Extract to read –
····················
China must brace for ‘digital cold war’ with US as battle for tech supremacy heats up
- The digital economy will be the next battleground for strategic competition among powers, says top Chinese think tank analyst
- Separately, former finance vice-minister Zhu Guangyao says US efforts to contain China ‘not good for the global digital economy’
China needs to brace for a “digital cold war” with the United States as the two nations go head-to-head for dominance of the internet economy.
The warning from a top Chinese think tank analyst comes amid heightened technological rivalry between the world’s two largest economies and not long after Beijing unveiled a blueprint to ramp up China’s tech capabilities by 2025.
“The US has adopted a ‘small yard, high fence’ strategy to suppress China with a whole-of-government approach,” said Zhang Monan, chief researcher with the US-Europe Institute at the China Centre for International Economic Exchanges (CCIEE).
Washington is likely to impose stronger restrictions on sensitive American technology, adding to its tool kit of export blacklists, long-arm jurisdiction and investment security reviews, she said at a CCIEE virtual forum earlier this week.
At the same event, former Chinese finance vice-minister Zhu Guangyao also criticised Washington for trying to contain China’s digital advance.
He singled out the proposed Alliance for the Future of the Internet, a US-led initiative that seeks to gather like-minded countries to promote an open and secure internet, saying it would “divide the internet and build two systems”.
“This is not good for the global digital economy and even themselves in the end,” Zhu said.
The comments come just over a week after Beijing published a new digital economy five-year plan for 2021-25.
The plan endorsed a target for core industries in China’s digital economy to account for 10 per cent of gross domestic product by 2025, up from 7.8 per cent in 2020.
It also noted that “all major countries … are undertaking strategic planning and taking the initiative to create new competitive advantages to reshape the international landscape in the digital age”.
····················
Records from a collection –

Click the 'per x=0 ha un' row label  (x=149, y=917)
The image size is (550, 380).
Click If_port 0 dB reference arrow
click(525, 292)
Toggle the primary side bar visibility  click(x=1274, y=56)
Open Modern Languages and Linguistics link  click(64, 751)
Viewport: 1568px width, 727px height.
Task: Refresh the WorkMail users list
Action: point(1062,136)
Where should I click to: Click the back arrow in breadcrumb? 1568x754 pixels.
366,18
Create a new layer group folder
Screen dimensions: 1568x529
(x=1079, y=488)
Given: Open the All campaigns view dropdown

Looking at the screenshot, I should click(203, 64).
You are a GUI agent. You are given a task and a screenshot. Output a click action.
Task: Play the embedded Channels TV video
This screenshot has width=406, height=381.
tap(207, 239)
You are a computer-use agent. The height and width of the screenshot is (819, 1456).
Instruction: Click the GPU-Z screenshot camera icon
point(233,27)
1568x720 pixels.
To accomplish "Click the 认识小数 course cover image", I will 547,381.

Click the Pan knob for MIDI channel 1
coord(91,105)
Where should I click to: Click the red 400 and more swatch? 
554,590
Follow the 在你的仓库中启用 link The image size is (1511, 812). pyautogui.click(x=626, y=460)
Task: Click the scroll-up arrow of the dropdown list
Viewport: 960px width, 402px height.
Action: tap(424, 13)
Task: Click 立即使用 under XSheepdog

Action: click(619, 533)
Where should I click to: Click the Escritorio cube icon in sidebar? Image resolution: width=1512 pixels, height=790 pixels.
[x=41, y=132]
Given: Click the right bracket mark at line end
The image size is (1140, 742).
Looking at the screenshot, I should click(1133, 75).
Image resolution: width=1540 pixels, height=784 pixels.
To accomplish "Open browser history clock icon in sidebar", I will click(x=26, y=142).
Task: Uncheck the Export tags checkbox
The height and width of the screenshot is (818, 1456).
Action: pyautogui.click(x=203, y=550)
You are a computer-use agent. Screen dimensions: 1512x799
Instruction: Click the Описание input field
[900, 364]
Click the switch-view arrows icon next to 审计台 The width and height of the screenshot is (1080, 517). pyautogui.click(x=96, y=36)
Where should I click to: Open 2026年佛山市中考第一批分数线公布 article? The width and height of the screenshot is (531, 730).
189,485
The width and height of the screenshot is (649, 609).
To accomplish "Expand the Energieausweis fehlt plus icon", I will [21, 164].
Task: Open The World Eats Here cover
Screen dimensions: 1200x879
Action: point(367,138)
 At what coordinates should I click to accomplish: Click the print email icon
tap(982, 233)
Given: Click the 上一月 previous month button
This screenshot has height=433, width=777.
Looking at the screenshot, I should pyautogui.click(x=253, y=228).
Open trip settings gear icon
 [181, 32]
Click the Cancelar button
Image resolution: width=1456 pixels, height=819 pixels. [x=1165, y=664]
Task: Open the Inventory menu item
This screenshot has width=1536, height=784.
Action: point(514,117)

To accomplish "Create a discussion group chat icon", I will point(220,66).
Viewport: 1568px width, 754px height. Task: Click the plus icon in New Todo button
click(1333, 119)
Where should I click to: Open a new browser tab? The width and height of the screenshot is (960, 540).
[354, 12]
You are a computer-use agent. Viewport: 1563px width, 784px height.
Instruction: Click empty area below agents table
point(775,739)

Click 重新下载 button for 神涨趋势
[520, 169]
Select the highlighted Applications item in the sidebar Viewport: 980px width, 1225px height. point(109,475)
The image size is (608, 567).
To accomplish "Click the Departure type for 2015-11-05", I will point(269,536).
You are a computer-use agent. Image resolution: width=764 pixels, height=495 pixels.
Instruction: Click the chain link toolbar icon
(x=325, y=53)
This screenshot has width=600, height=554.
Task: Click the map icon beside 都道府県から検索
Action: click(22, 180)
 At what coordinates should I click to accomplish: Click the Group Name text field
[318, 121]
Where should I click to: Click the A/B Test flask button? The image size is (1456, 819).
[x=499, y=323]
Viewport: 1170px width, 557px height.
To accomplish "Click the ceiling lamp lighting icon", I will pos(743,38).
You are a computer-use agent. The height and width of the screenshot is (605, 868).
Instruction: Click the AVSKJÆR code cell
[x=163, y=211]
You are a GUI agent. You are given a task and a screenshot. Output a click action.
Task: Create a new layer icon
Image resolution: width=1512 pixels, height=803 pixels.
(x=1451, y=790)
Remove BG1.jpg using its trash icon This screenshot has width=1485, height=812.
····················
Tasks to perform –
[1] Reproduce the stretch of the digital cold war article from "The plan endorsed" through "cent in 2020.".
[2] In the digital cold war article, what share of gross domestic product does Beijing's new five-year plan target for core digital economy industries by 2025?
[3] Do these statements agree with the digital cold war article? Answer yes or no for each, quoting the deciding words.
(a) Zhang Monan is chief researcher with the US-Europe Institute at the China Centre for International Economic Exchanges.
(b) Zhu Guangyao currently serves as China's finance vice-minister.
(c) The Alliance for the Future of the Internet is an initiative led by China.

Answers to the tasks –
[1]
The plan endorsed a target for core industries in China’s digital economy to account for 10 per cent of gross domestic product by 2025, up from 7.8 per cent in 2020.

[2] 10 per cent of gross domestic product, up from 7.8 per cent in 2020.

[3]
(a) Yes: "Zhang Monan, chief researcher with the US-Europe Institute at the China Centre for International Economic Exchanges (CCIEE)"
(b) No: "former Chinese finance vice-minister Zhu Guangyao"
(c) No: "a US-led initiative that seeks to gather like-minded countries to promote an open and secure internet"